- _Data records_
________
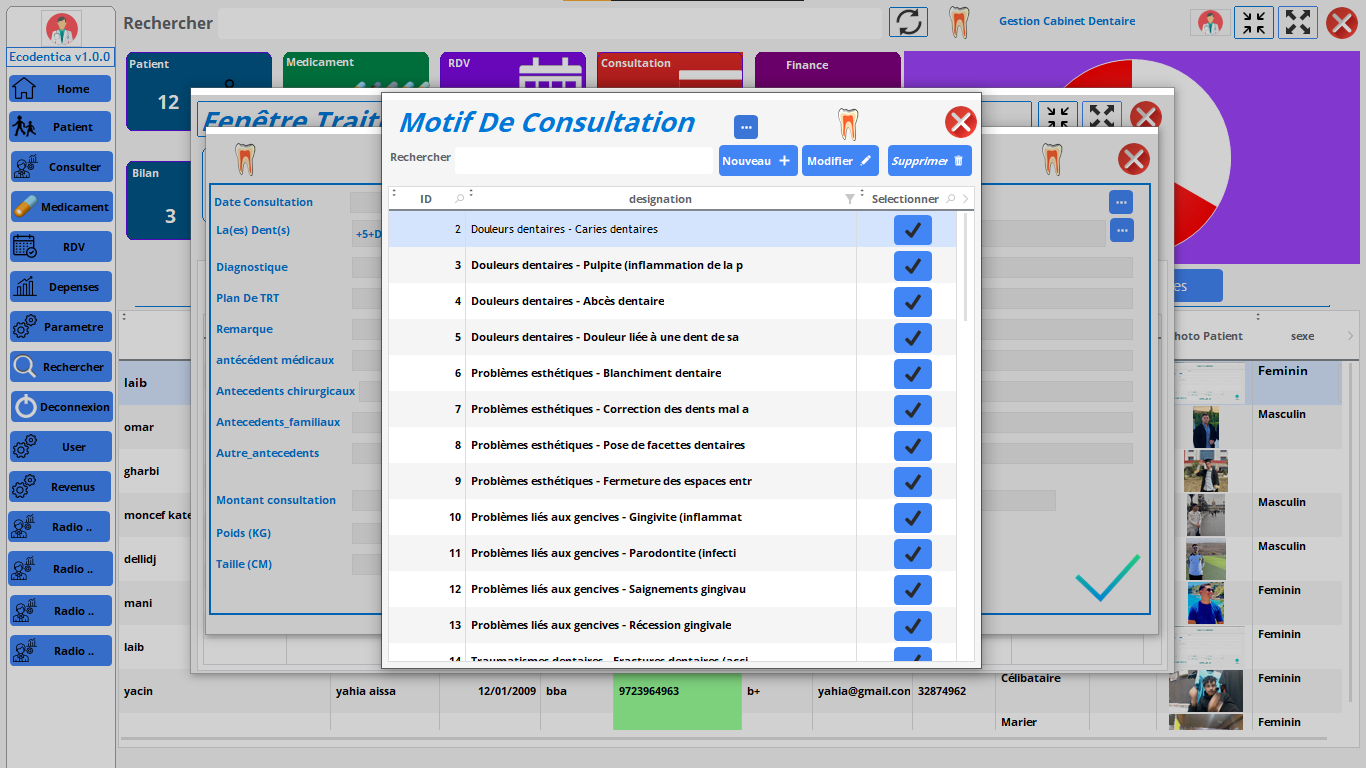Click the fullscreen expand arrows icon
The width and height of the screenshot is (1366, 768).
coord(1297,22)
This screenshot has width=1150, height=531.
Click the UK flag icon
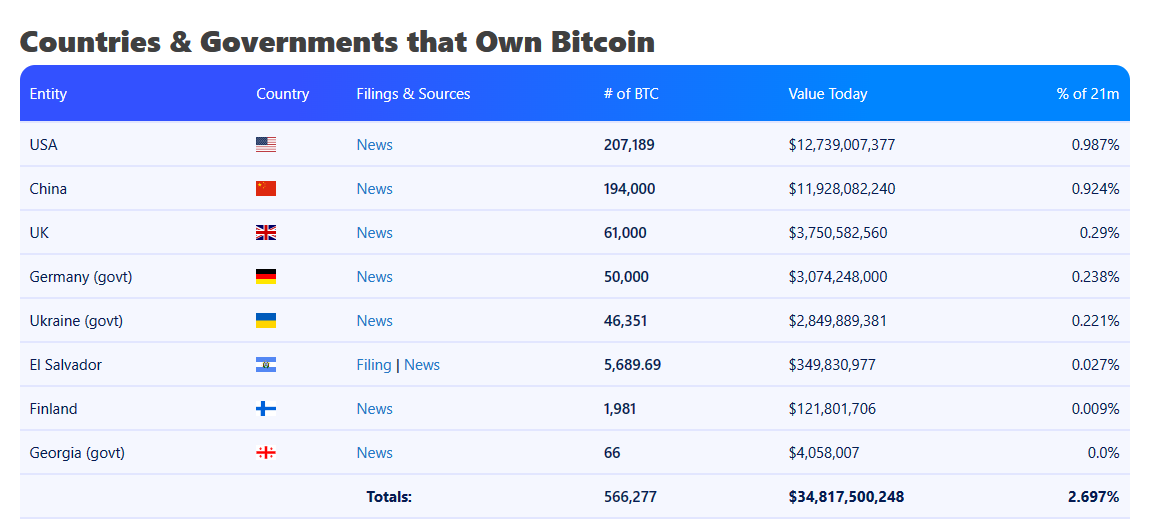tap(266, 233)
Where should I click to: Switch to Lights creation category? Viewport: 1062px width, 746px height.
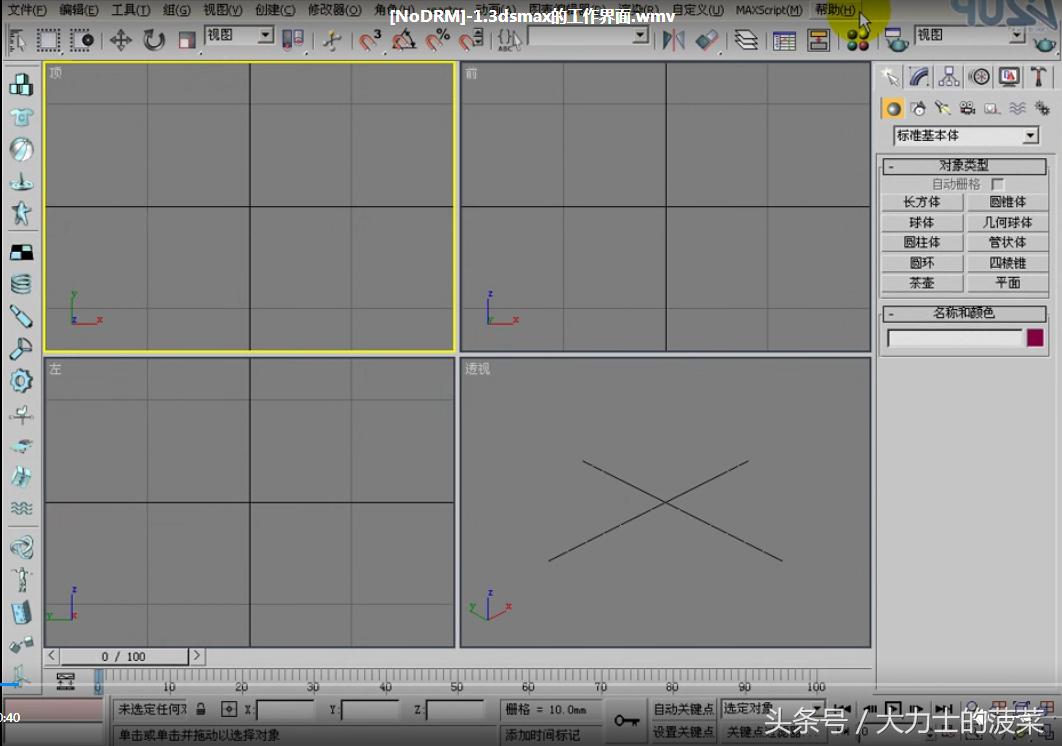coord(942,108)
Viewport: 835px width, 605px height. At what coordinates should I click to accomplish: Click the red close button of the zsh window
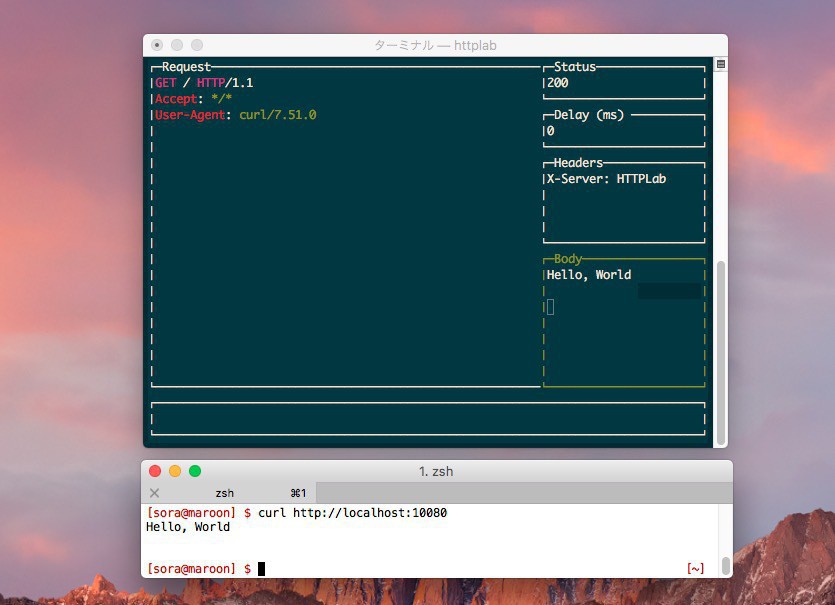[155, 471]
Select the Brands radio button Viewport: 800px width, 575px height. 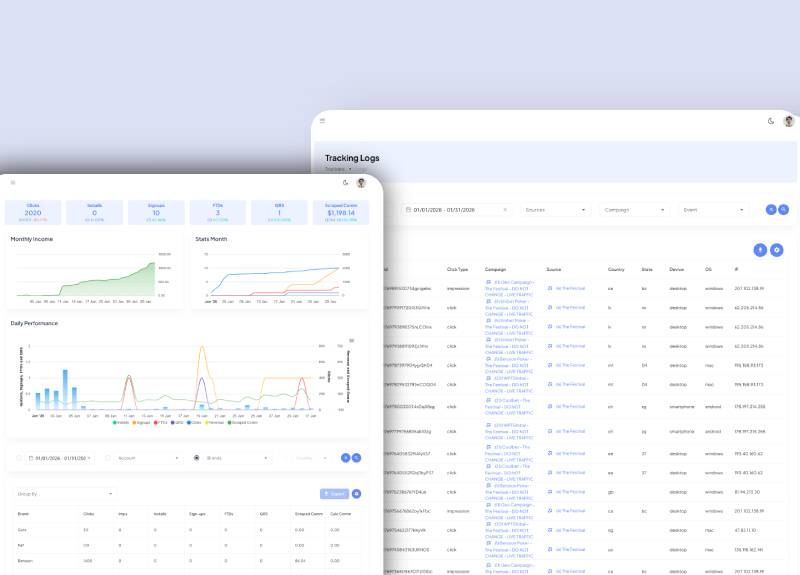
________
Omit the pictures. Write out exactly the lines from the one containing "Where should I" through the last line of the entries, both of them included.

Where should I click to: Switch to Lights creation category? Viewport: 1062px width, 746px height.
coord(942,108)
Viewport: 835px width, 605px height. At what coordinates should I click to accomplish: Click the red close button of the zsh window
[155, 471]
Select the Brands radio button Viewport: 800px width, 575px height. 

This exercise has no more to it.